**STATED EXERCISE**
In the stretch of lines from the one containing "Click the edit link above Series A2" through the one containing "Viewport: 1170px width, 488px height.", switch "edit link" to "settings icon". Give back only those lines, with nothing else changed.

**RECORDS FOR THIS EXERCISE**
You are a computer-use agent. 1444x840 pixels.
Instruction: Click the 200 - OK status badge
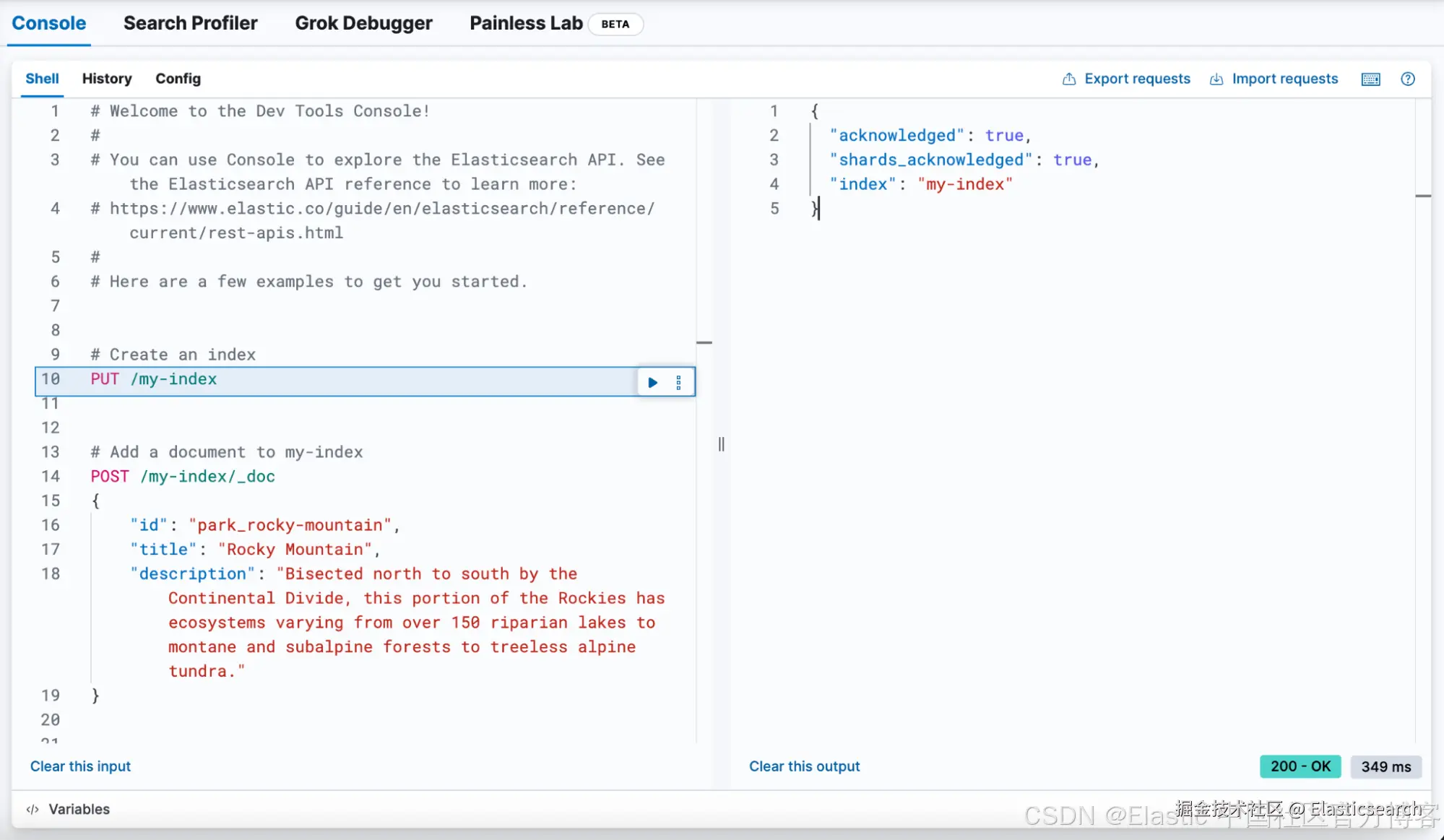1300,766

---

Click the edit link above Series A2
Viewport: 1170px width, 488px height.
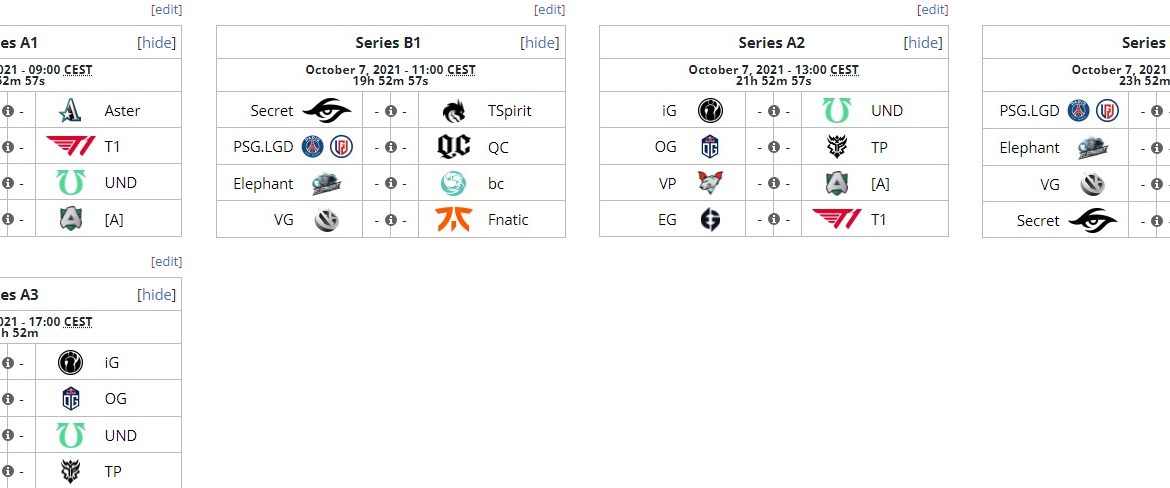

**SOLUTION FOR THIS TASK**
Click the settings icon above Series A2
Viewport: 1170px width, 488px height.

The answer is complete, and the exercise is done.